The MinFuture project seeks to provide methods and guidelines for structuring MFA data, enabling a more comprehensive understanding of mineral and material systems. Visualisation is one of the key components described in the MinFuture Pyramid, while the MinFuture Core Dimensions describe four dimensions which are key to MFA studies: stages, trade, linkages, time. We add uncertainty and stocks to this list to create six core dimensions for which visualisation might be required.
Visualisation matters because it is an essential part of the way we communicate information to others. Tufte (2006) comments that ‘the world we seek to understand is profoundly multivariate’ and therefore visualisations by association must also be multivariate. The aim of the visual designer is to draw out clarity from this complexity. Two types of visualisation tools are required for telling data driven stories. Elicitation tools are used for extraction and interrogation of the MFA data, to ensure credibility and extract clear narratives. Communication tools are used to convey the data structure and narrative to the reader. The process of telling a visual story is analogous to the Google Mapping approach which takes traditional maps, creates journey options and keeps standout routes. Similarly, for visual story-telling, MinFuture sees an interactive data environment where tables of MFA data (maps) are structured, allowing the creation of data stories (journeys) and communication of these stories to decision makers (standout routes).
Review of Visualisation Theory and Principles
There is a long history of visual theorists and designers defining principles of analytical design’ with key contributors including Edward Tufte, Jacque Bertin, Stephen Few, and Jock Mackinlay. Effective visualisation is found in simplicity, data visualised in its most naked or pure form, void of frivolous additions. Tufte (2006) presents six foundational principles of analytical design for communicating the essential information in visualisations:
- Principle 1: Show comparisons, contrasts, differences.
- Principle 2: Show causality, mechanism, explanation, systematic structure.
- Principle 3: Show multivariate data.
- Principle 4: Integrate words, numbers, images, diagrams.
- Principle 5: Describe the evidence.
- Principle 6: Content must be relevant, have integrity and be of significant quality.
Bertin in his book ‘Semiology of Graphics’ (1983) describes seven foundational variables of graphical perception, which relate to the way we perceive information through sight. The illustration below shows these position and retinal variables against their strengths and weakness for displaying information as a point, area and line.
Use of Visualisation in MFA
As a part of the MinFuture project we undertook of the types and forms of visualisation used across 48 MFA studies, sourced from research publications and online interactive models. The charts below show the frequency with which the MinFuture Core Dimensions (plus Uncertainty and Stocks) and Bertin’s retinal variables, were included in these studies. Clearly stages, time and stocks are important dimensions in MFA studies, while size is used almost exclusively for displaying quantitative data. Yet, apart from size, there was little consistency across the MFA studies in the use of retinal variables to display information. Many of the visuals reviewed were judged to be overly complicated and difficult to interpret.
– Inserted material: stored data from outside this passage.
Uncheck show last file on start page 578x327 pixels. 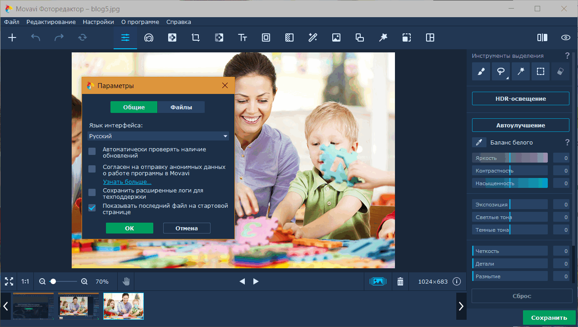click(92, 208)
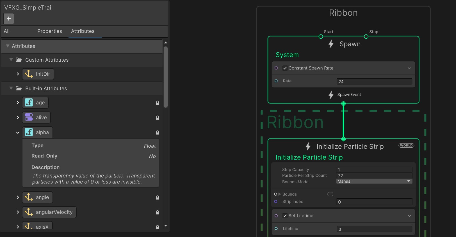The image size is (456, 237).
Task: Click the vector icon beside angle attribute
Action: point(29,197)
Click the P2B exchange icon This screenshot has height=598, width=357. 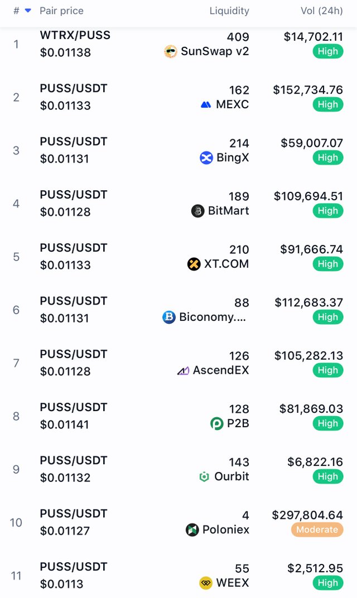[217, 423]
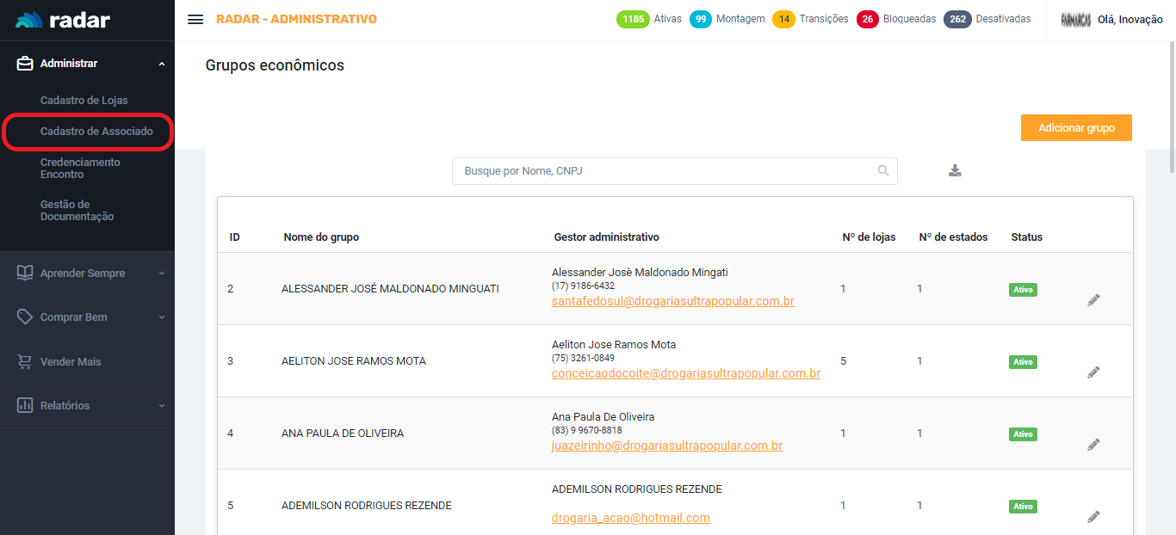
Task: Click the hamburger menu icon
Action: (x=195, y=19)
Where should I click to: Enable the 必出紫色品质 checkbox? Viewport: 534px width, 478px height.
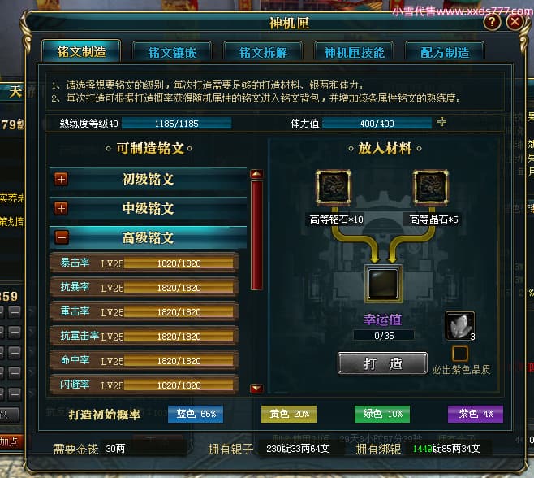[x=460, y=354]

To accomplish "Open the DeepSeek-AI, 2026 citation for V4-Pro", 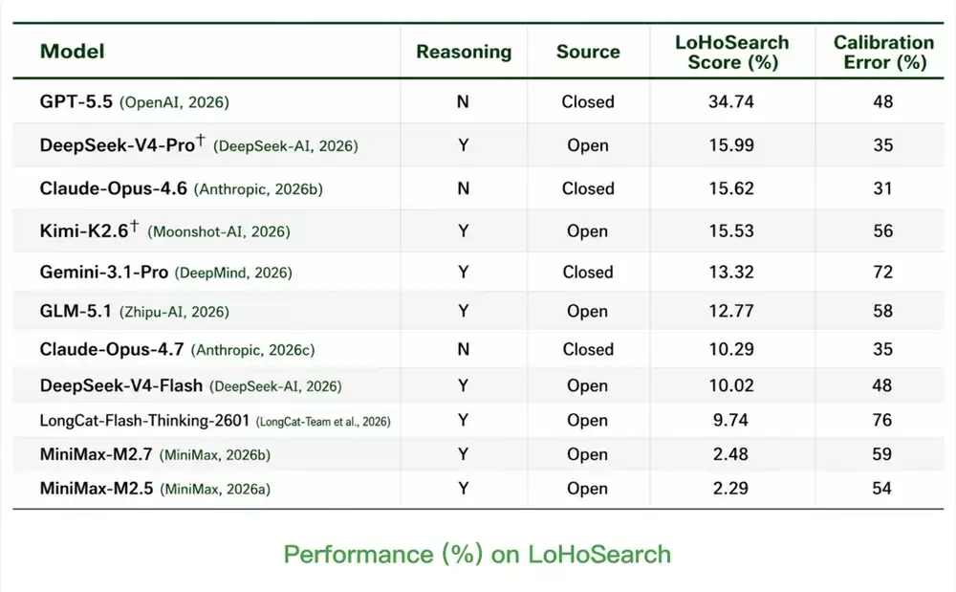I will click(285, 146).
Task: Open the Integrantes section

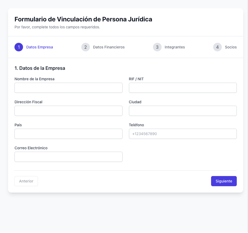Action: [x=175, y=47]
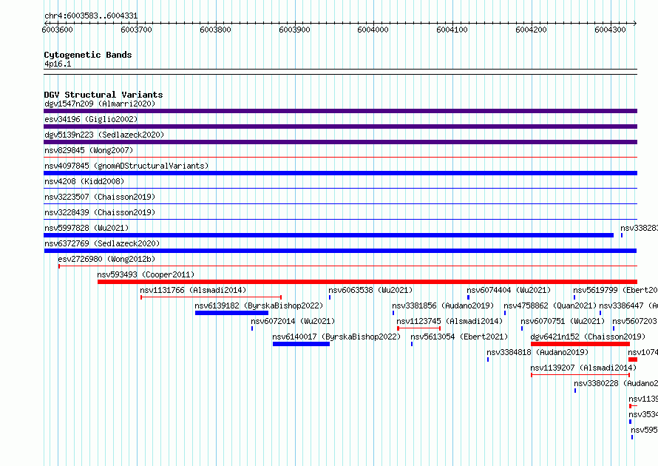Click the 6004000 position on the ruler
658x466 pixels.
(373, 30)
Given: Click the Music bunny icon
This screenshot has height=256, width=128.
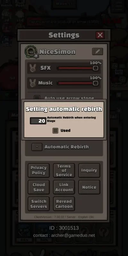Looking at the screenshot, I should [33, 83].
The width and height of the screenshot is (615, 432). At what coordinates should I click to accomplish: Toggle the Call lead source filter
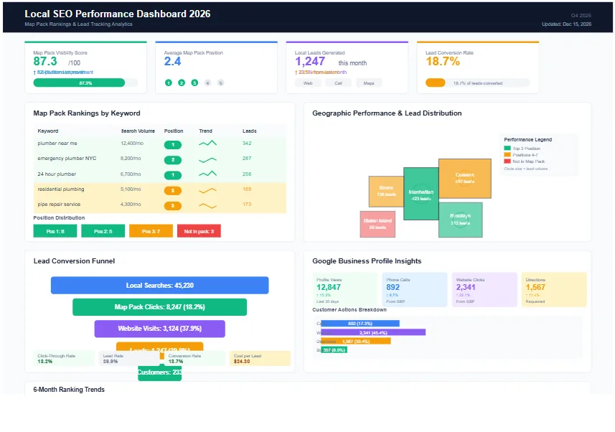click(338, 83)

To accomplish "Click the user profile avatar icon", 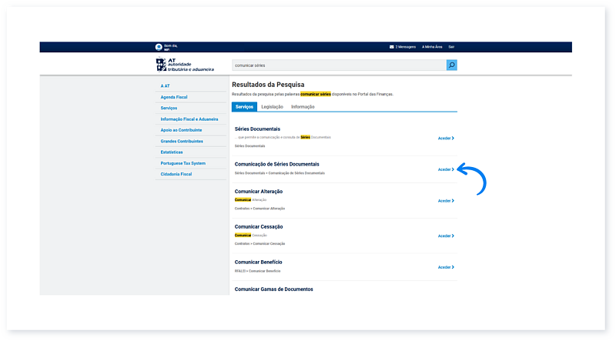I will click(159, 47).
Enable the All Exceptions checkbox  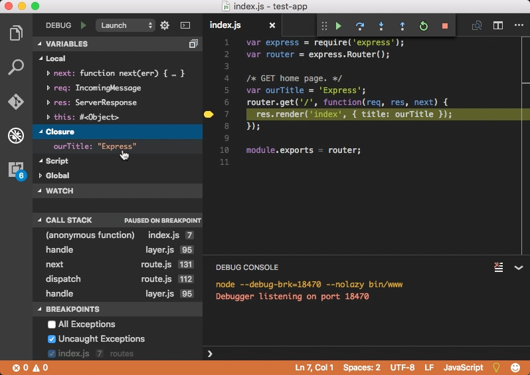pos(52,324)
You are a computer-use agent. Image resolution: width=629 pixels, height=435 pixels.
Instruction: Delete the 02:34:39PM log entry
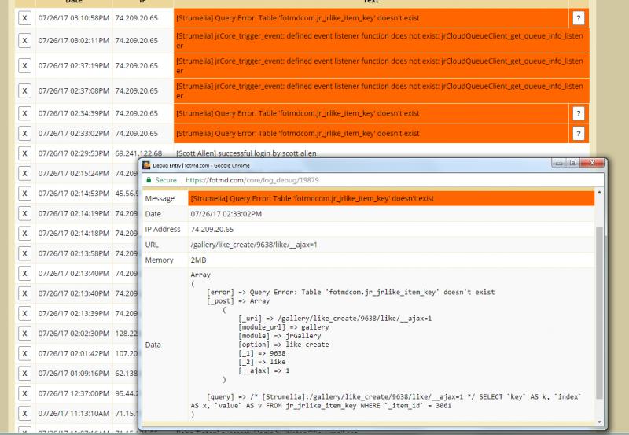[x=24, y=113]
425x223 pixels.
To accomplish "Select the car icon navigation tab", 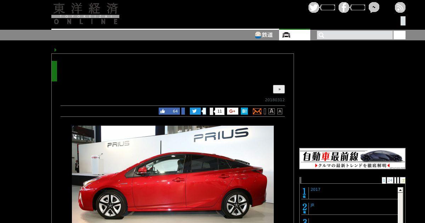I will [x=294, y=35].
This finding suggests that designers of visualisations in the MFA community are mostly ignorant of the long history of visualisation theory and design principles. MinFuture seeks to redress this problem by providing a Best Practice Guide for Visualising MFA data.
Best Practice Guide for Visualising MFA
Sankey Diagrams are judged as the preferred primary diagram for visualising MFA data, as they convey both the material system structure and the quantitative values of material flows ins a clear manner. However, to communicate all of the MinFuture Core Dimensions, plus uncertainty and stocks, requires the use of secondary visuals (the most important are shown below.) These diagrams support the data and invite the viewer to see deeper insights. The use interactive visual platforms, allows ‘pop-up’ windows to be simply accessed with a ‘click’. A full catalogue of best visual options approaches for communicating the core dimensions is provided in this document.
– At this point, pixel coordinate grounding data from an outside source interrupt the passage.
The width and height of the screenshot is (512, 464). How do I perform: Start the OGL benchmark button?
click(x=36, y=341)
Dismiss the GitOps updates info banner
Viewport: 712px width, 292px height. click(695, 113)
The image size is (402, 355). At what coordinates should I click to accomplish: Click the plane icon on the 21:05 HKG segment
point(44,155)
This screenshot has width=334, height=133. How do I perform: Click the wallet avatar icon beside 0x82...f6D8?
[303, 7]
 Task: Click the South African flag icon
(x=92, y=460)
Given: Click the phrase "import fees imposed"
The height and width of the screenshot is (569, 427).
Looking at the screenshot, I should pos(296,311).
Creating good visualisation
The following list of questions is useful creating good visuals from complex MFA data:
- What is it for?
- What is the best way to represent the information?
- How should I display multivariate information?
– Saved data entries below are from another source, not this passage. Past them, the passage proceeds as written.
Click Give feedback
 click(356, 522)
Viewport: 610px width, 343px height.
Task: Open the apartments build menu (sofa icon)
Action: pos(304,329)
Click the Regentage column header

- What does the data look like? Sketch a wire frame
- Have I included titles and captions?
- Does it support the literature, is it consistent with other visualisations?
- Does the visualisation tell a narrative?
- Can the visualisation be made interactive?
Our final word is a plea that more time be given to creating visuals in MFA research. When a researcher undertakes a typical MFA study, the data collection takes many months, the writing up takes several, yet we are lucky to spend more than a few days on the visuals. However, the reader under time pressure looks first at the title, followed by the abstract, and then dwells on the figures. Good visualisation takes time and requires multiple iterations to perfect. Allocating more time to visualisation, not only helps us communicate our message well, but it also gives us the skills to create better visuals in the future. Practice makes perfect!